John Kerry, US Secretary of stateSpeaking at a press conference in Washington, Kerry spoke against what he saw as a tendency within the United States to retreat from the world, even as he defended the Obama administration's diplomatic efforts from Syria to the Israeli-Palestinian conflict.

In comments tied to the budget that US President Barack Obama is expected to present next Tuesday, Kerry suggested that tighter spending, in part on the demand of congressional Republicans, may limit US clout around the world.

"There's a new isolationism," Kerry said during a nearly one-hour discussion with a small group of reporters. "We are beginning to behave like a poor nation."

He added that some Americans do not perceive the connection between US engagement abroad and the US economy, their own jobs and wider US interests.

Kerry made his case as Obama prepares to release a budget that will adhere to spending levels agreed to in a two-year bipartisan budget deal struck late last year, entailing some spending cuts the administration would have preferred to avoid.

The US State Department budget will decline slightly in the president's budget submission, Kerry said, saying this was a direct result of the bipartisan budget deal that cut funding further than Obama wanted.

"This is not a budget we want. It's not a budget that does what we need," he said, saying the budget deal entailed cuts demanded by the Republican-led House of Representatives. "It was the best the president could get. It's not what he wanted."

In speaking of what he called the "new isolationism", Kerry cited the limited support in the US Congress to back Obama's plan to launch an air strike against Syria last year because of its suspected use of chemical weapons against civilians.

Obama, in a decision criticized by some US allies in the Gulf and elsewhere, asked Congress to vote on a strike. With limited congressional backing, he ultimately abandoned a strike and pursued a deal to get Syria to give up its chemical weapons (See: Kerry doesn't rule out US military intervention in Syria).

"Look at our budget. Look at our efforts to get the president's military force decision on Syria backed up on (Capitol Hill). Look at the House of Representatives with respect to the military and the budget," Kerry said.  "All of those things diminish our ability to do things."

Kerry took particular aim at critics of his efforts to get the Syrian government and the opposition that has sought to oust Syrian President Bashar al-Assad for nearly a year to reach a peace agreement that would entail Assad's departure.

A second round of peace talks in Geneva broke up on Saturday, with chief mediator Lakhdar Brahimi lamenting a failure to achieve much beyond agreement on an agenda for a third round.

"These people who say that it's failed or that it's a waste of time ... where is their sense of history?" Kerry said.   "How many years did the Vietnam talks take? How many years did Dayton take in Bosnia-Herzegovina? These things don't happen in one month.
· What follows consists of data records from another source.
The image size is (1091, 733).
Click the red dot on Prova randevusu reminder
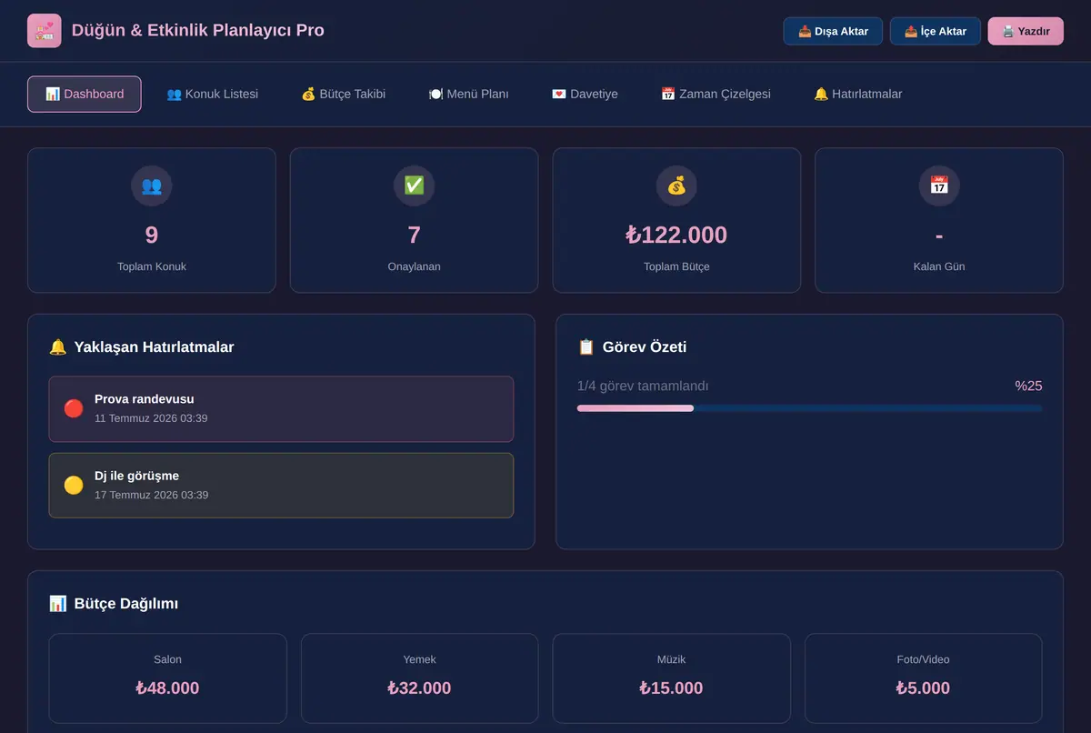pos(74,408)
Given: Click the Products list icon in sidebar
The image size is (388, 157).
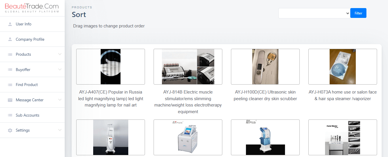Looking at the screenshot, I should [10, 55].
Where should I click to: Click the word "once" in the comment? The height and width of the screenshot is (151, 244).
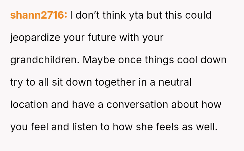tap(130, 60)
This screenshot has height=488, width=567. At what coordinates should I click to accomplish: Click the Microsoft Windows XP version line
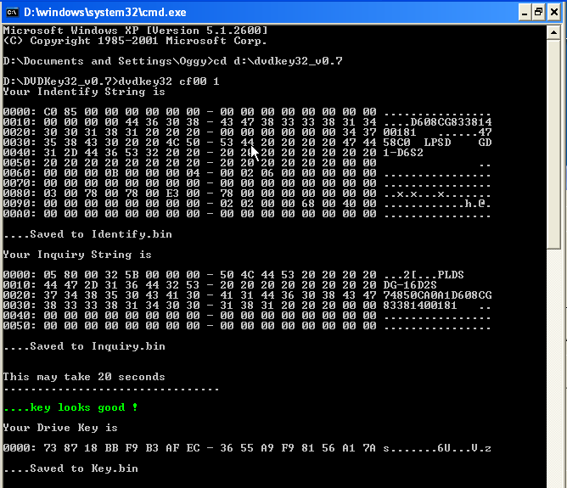135,31
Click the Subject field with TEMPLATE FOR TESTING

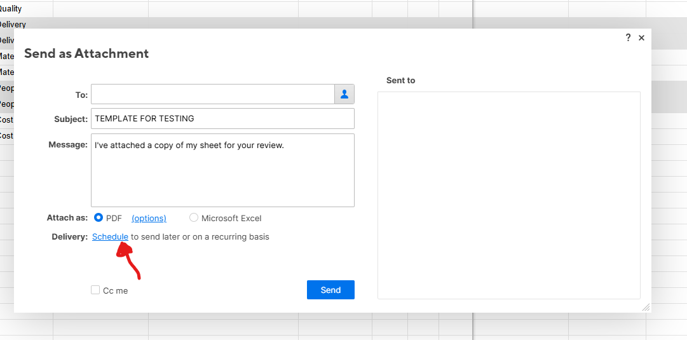[222, 119]
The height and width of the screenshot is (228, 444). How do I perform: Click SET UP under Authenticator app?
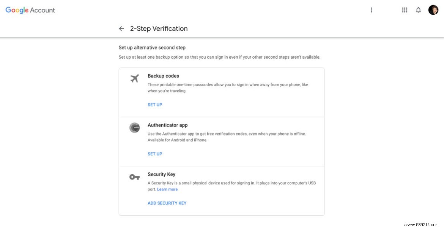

I mean it's just asinine, frankly, to be making an argument that after three weeks it's failed."

Kerry blamed the lack of a diplomatic resolution on the marked shift in momentum on the ground to Assad's forces, backed by Iran and by the Lebanese militant group Hizbollah, as well as on what he called "the opposition's machinations".

"The dynamics on the ground shifted and with that shift, I believe, came an additional ingredient ... which was the infighting of the opposition began to divert from the focus on Assad," he said.